Bench slaps come in threes

In addition to the tongue lashing they got from the DC Court in the voter ID preclearance trial, the Greg Abbott gang took fire from judges in two other cases recently. Trail Blazers has the highlights. First, some incredulity from the Court of Criminal Appeals:

"Objection Overruled", by Charles Bragg

Last Wednesday, Solicitor General Jonathan Mitchell tried to convince the Texas Court of Criminal Appeals that death row inmate Hank Skinner should not be allowed to have DNA evidence from the crime scene tested. He argued that the evidence was overwhelming and that Skinner was just trying to delay his execution.
Judge Michael Keasler, and indeed most of his colleagues on the court, expressed consternation. “You really ought to be absolutely sure before you strap a person down and kill him,” Keasler said. The other judges pointed out that the law had been recently revised to make it clear that courts should give deference to post-conviction testing of DNA evidence in capital murder cases.

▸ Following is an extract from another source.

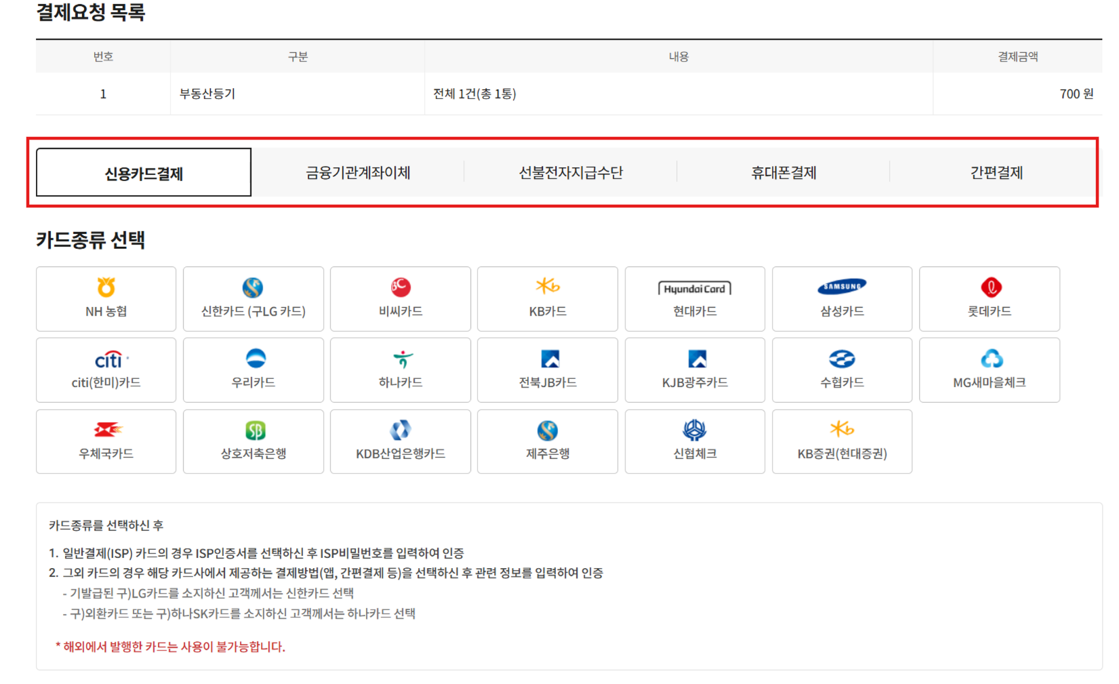The width and height of the screenshot is (1119, 684).
Task: Select Samsung 삼성카드
Action: [842, 299]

And Judge Elsa Alcala also shot down Mitchell’s assertion that the case against Skinner was air-tight. “It’s not overwhelming; it’s circumstantial,” she said.

In Texas, where more than 40 people have been freed based post-conviction DNA testing, the appeal judges had little patience with the argument that Skinner’s test wouldn’t change anything.

As the Trib reported, Justices Cathy Cochrane and Cheryl Johnson also piled on. Remember, this is the CCA, the most pro-prosecutor group outside the Texas District & County Attorneys Association in the state going after the AG’s arguments like this. It’s like being chided by Antonin Scalia for being too originalist.

They also found an item in the Fifth Circuit ruling that upheld the injunction Planned Parenthood got in their lawsuit over funding for the Women’s Health Program that I had not seen before:

The judges also questioned why the state has never addressed an important precedent where Planned Parenthood prevailed in a similar defunding case.

Again the judges wrote: “Despite the plaintiffs’ and the district court’s having relied extensively on that authority, which binds this panel to the extent it is applicable, the State never mentioned it (as far as we can tell from the record) in the district court and did not refer to it in any way in its motion for stay pending appeal.”

It’s almost as if the facts aren’t that important to Abbott’s gang. Maybe they expect to win by default, I don’t know. I’m just enjoying the spectacle. In the meantime, they have responded to their latest bench-slapping by whining that the judges are wrong to blame them for the delays in the voter ID trial. I’m sure that will get them right back into the court’s good graces.